PERDÃO JUDICIAL E CAUSA DE EXTINÇÃO DA PUNIBILIDADE DO RÉU

Dentre as várias causas de extinção da punibilidade previstas no Código Penal, há o perdão judicial, disposto no artigo 107, inciso IX.

Perdão judicial é o instituto por meio do qual o juiz, embora reconhecendo a prática do crime, deixa de aplicar a pena desde que se apresentem determinadas circunstâncias excepcionais previstas em lei e que tornam inconveniente ou desnecessária a imposição da sanção penal ao réu (Julio F. Mirabete, in Código Penal Interpretado, 7ª edição/2011, p. 571, Ed. Atlas). Tome-se como exemplo, o réu que é acusado de praticar homicídio decorrente de acidente de trânsito e um de seus familiares é uma das vítimas. Neste caso, o réu sendo condenado, o juiz poderá deixar de aplicar-lhe a pena em face do seu sofrimento pela perda de um ente querido.

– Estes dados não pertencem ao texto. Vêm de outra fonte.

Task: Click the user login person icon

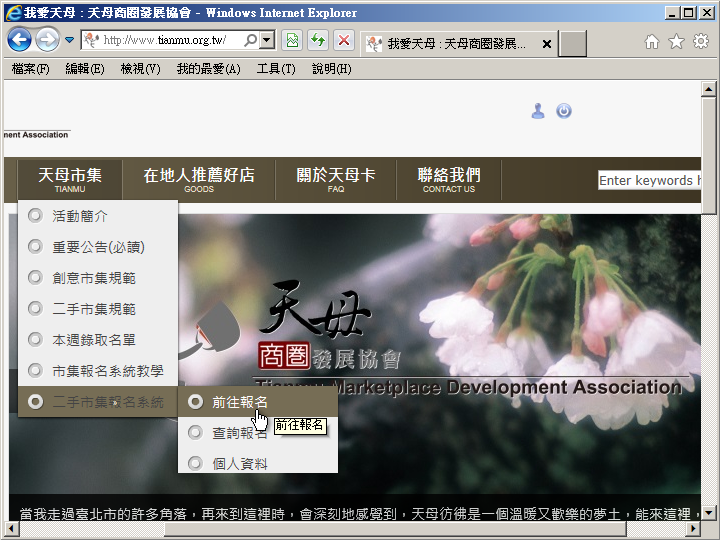Action: coord(538,111)
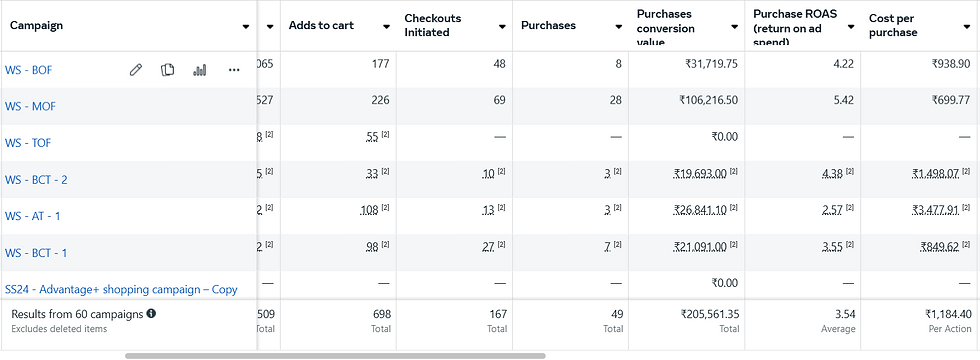Click the horizontal scrollbar below the table
This screenshot has width=980, height=360.
[335, 356]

Trata-se de uma faculdade do magistrado, que pode concedê-lo ou não, segundo seu critério, e não um direito subjetivo do réu, apesar de vários doutrinadores entenderem que a concessão do perdão judicial é um direito do réu e não uma faculdade do juiz.

O momento oportuno para concessão do perdão judicial é na sentença, quando o juiz deverá primeiro considerar o réu culpado, para posteriormente reconhecer o cabimento do perdão, deixando de aplicar a pena.

Segundo a regra do art. 107, IX, do Código Penal, extingue-se a punibilidade pelo perdão judicial, nos casos previstos em lei.

Destarte, o perdão judicial poderá ser concedido nos seguintes crimes previstos no Código Penal: Artigos 121, § 5º (homicídio culposo), 129, § 8º (lesão corporal culposa), 140, § 1º, incisos I e II (injúria), 168-A, § 3º (apropriação indébita previdenciária), 176, parágrafo único (outras fraudes), 180, § 5º (receptação culposa), 242, parágrafo único (parto suposto, supressão ou alteração de direito inerente ao estado civil de recém-nascido), 337-A, § 2º (sonegação de contribuição previdenciária).

Tirante os delitos previstos no Código Penal, o perdão judicial também poderá ser concedido na Lei de Proteção à Testemunha (Lei nº 9.907, de 13 de julho de 1.999), que dispõe sobre a concessão do perdão judicial ao réu que, sendo primário, tenha colaborado efetiva e voluntariamente com as investigações e o processo criminal, desde que dessa colaboração tenha resultado a identificação dos demais coautores ou particípes da ação criminosa, a localização da vítima com a sua integridade física preservada e a recuperação total ou parcial do produto do crime, devendo o juiz considerar a personalidade do beneficiário e a natureza, circunstâncias, gravidade e repercussão social do fato criminoso (art. 13, caput, e parágrafo único).

Também é possível a concessão do perdão judicial nos crimes de trânsito, de homicídio culposo e lesão corporal culposa, previstos nos artigos 302 e 303 do Código de Trânsito Brasileiro. Neste sentido, destaque para o seguinte julgado:

“Acidente de Trânsito. Homicídio culposo. Perdão judicial. Extinção da punibilidade. Cabimento. Demonstrado nos autos o grau de parentesco, bem como a relação familiar e afetiva, eis que a vítima, sobrinho do réu convivia no âmbito do lar e também estudando na mesma escola do filho do réu, é aquele merecedor do perdão judicial, eis penalizado forma natural pelo sofrimento e sentimento de culpa, impedido, assim, verdadeiro bis in idem. Tratando-se de acidente de trânsito, é de se conceder o perdão judicial ao agente que, culposamente, sofre insuportável dor moral, em consequência de homicídio de pessoa de relação íntima. Inteligência do parágrafo 5º do art. 121 do CP, que é aplicável ao homicídio culposo previsto no Código de Trânsito Brasileiro. (Negado provimento ao Recurso ministerial. (Apelação Crime nº 70023397227, Segunda Câmara Criminal, Tribunal de Justiça do RS, Relator: Jaime Piterman, Julgado em 31/07/2008)”.